The Northern Lights, known also as aurora borealis (and aurora australis in the Southern Hemisphere), are a natural display of light in the northern hemisphere's night sky. Auroral displays appear in many hues—though pale green and pink are most common. Shades of red, yellow, green, blue, and violet are also reported.
The northern lights surprise stargazers by appearing in many forms—from patches or scattered clouds, to streamers, arcs, rippling or dancing curtains. The lights move and change shape and color. Scientists attribute their vibrant colors to excited gases emitted in Earth's atmosphere; oxygen gives off the green color of the aurora.
What Causes The Northern Lights?
Short answer? The sun.
A solar flare (energetic particles from the sun) floats through space on the solar wind, eventually penetrating the Earth's magnetic field. Electrons in the magnetic field sideswipe oxygen atoms or nitrogen molecules in the Earth's atmosphere. The bursts of colorful light—the northern lights—are colliding particles (usually electrons) and atoms; at collision, electrons can return to their initial, lower energy state, and in the process, release photons or light particles we know as aurorae.

Material
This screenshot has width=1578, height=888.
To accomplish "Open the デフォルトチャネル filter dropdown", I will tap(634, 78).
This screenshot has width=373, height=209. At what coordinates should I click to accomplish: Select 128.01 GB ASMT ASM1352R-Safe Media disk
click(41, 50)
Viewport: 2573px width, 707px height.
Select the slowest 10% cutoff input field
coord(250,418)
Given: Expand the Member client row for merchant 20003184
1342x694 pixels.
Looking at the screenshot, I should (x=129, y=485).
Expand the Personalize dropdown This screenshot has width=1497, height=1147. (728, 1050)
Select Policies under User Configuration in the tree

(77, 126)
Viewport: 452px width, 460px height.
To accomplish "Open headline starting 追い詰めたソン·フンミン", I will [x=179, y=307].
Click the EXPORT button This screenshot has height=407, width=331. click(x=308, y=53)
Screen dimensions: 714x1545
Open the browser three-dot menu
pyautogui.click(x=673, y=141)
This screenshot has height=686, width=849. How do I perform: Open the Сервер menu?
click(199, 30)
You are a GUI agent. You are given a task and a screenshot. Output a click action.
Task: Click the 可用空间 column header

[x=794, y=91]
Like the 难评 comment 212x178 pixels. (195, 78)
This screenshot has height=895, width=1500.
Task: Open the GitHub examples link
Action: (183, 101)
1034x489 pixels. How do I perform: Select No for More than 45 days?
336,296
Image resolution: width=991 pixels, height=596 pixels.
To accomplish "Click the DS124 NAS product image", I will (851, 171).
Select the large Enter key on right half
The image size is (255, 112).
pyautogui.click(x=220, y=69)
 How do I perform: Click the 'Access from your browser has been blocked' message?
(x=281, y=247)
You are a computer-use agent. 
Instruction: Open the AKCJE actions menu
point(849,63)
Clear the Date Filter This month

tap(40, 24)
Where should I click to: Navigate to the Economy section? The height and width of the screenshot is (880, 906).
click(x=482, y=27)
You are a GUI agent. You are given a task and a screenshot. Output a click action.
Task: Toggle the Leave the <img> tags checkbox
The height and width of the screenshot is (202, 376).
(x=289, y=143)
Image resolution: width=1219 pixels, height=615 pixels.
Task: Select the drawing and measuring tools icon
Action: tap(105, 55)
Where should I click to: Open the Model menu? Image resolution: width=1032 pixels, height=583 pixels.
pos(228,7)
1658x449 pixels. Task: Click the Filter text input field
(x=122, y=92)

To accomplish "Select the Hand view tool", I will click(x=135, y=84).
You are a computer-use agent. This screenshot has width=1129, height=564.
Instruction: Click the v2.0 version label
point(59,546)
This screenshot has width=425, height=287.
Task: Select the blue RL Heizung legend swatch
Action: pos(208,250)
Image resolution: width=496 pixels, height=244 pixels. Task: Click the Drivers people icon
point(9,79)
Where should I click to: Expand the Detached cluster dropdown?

Prompt 1
Using the northern lights passage, decide whether each statement agrees with it: (a) pale green and pink are the most common auroral hues; (b) nitrogen gives off the green color of the aurora; (c) the colliding particles are usually protons. Answer yes or no for each, and quote the deciding words.
Prompt 2
Restate word for word the part of the northern lights passage between "What Causes The" and "know as aurorae.", inclusive.

Solution 1
(a) Yes: "though pale green and pink are most common"
(b) No: "oxygen gives off the green color of the aurora"
(c) No: "colliding particles (usually electrons) and atoms"

Solution 2
What Causes The Northern Lights?
Short answer? The sun.
A solar flare (energetic particles from the sun) floats through space on the solar wind, eventually penetrating the Earth's magnetic field. Electrons in the magnetic field sideswipe oxygen atoms or nitrogen molecules in the Earth's atmosphere. The bursts of colorful light—the northern lights—are colliding particles (usually electrons) and atoms; at collision, electrons can return to their initial, lower energy state, and in the process, release photons or light particles we know as aurorae.